Once you’ve proven that competitive tension works in your game, the natural next step is to expand the structure. Not just the leaderboard itself, but the context around it.
LiveOps lets you do that, which already was a part of the previous tier. It’s not just “more leaderboards”, but events that blend competition with variety, narrative, and surprise. Many of these events still include some form of leaderboard at their core. And really, isn’t anything with rankings just a leaderboard in disguise? But let’s move on.
As mentioned briefly in a previous piece, some of your players are deeply motivated by competition. And in a game that’s inherently single-player, giving those players the competitive outlet they crave isn’t always straightforward. But don’t assume you need a 4X strategy game to make head-to-head play work. Different types of competitions can live comfortably even in the most casual setups.
At this stage, social gameplay starts bleeding into your game loop. The events don’t just decorate the experience. They reshape how players approach it.
While leaderboards and events simulate social pressure, teams turn it into a real dynamic. When players can join persistent groups, the social fabric of your game shifts.

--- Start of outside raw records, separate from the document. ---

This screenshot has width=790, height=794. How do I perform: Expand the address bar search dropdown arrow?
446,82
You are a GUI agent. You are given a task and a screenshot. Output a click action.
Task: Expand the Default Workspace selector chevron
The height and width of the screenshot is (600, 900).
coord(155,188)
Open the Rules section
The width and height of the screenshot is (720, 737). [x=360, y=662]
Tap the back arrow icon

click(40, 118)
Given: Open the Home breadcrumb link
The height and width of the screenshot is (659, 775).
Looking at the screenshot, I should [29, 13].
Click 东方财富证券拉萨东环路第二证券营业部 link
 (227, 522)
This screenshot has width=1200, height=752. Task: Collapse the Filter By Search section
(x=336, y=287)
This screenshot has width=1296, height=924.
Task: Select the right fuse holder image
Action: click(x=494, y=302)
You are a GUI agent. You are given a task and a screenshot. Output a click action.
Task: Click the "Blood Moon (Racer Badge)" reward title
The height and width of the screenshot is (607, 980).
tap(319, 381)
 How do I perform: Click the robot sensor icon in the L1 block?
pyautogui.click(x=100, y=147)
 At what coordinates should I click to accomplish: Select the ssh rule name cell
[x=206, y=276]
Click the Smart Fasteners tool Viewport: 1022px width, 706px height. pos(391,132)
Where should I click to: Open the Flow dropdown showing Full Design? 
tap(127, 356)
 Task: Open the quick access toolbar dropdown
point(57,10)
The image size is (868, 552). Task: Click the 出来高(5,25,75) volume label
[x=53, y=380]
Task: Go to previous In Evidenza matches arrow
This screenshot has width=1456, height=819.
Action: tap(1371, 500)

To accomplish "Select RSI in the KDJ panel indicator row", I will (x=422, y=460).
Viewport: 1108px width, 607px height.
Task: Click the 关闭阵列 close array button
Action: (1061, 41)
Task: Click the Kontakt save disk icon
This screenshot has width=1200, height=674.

First off, just like the events above, team tournaments where groups go head-to-head are a powerful way to give players another outlet for social interaction. These events bring teammates together while also pitting them against other teams, effectively hitting two birds with one stone by reinforcing both cooperation and competition.
Teams also introduce what I like to call the expectation layer. In nearly every team-based game, a familiar pattern emerges: highly committed players nudge their teammates to contribute more. It’s subtle at first. Maybe a reminder in the chat, maybe a passive-aggressive emoji. But it’s powerful.
Even casual teams form their own internal standards. The unspoken vibe becomes, “If we’re going to win this event, we need everyone pulling their weight.” That expectation drives re-engagement better than any notification ever could.
However, this mechanic cuts both ways. Peer pressure can become toxic. That’s why you need guardrails:
Handled well, teams don’t just increase engagement. They change what your game is. In many top-grossing casual titles, players stay not because of the core gameplay, but because of the friendships and rivalries they’ve built inside those teams.
Over time, I’ve seen players form real connections. Teammates talk about sick kids, bad days at work, even personal grief. These aren’t just gamers anymore. They’re a micro-community. And the game becomes the shared space that holds them together.
For too long, social gameplay has been seen as a luxury. A milestone reserved for breakout hits with millions of DAUs and massive LiveOps pipelines. But the reality is far more actionable. As mentioned several times now, social mechanics aren’t the final layer of a game’s success story, but they’re part of what gets you there.
We’re no longer in the era where ultra simple Hypercasual titles can thrive with minimal engagement hooks. Even the most basic Hybridcasual games are now expected to offer more. More reasons to return, more opportunities to connect, more ways to care. That shift in player expectations makes it even more critical to treat social gameplay as something that starts early, scales gradually, and evolves alongside your audience.
The good news is, you don’t have to start big as we saw just now. A leaderboard is enough. A time-limited event can change how players perceive your game. A lightweight team system can create real bonds between strangers. These aren’t massive investments. They’re small, smart bets on your game’s longevity.
Social features won’t guarantee success, but they act as engagement insurance in an increasingly tough market. When done right, they give your players something to return for beyond content drops or monetization offers. They create belonging, and belonging is sticky.
So don’t wait until your game is “ready” to be social. Make it part of the DNA from the very beginning. Because the most successful games aren’t just built to be played. They’re built to be shared.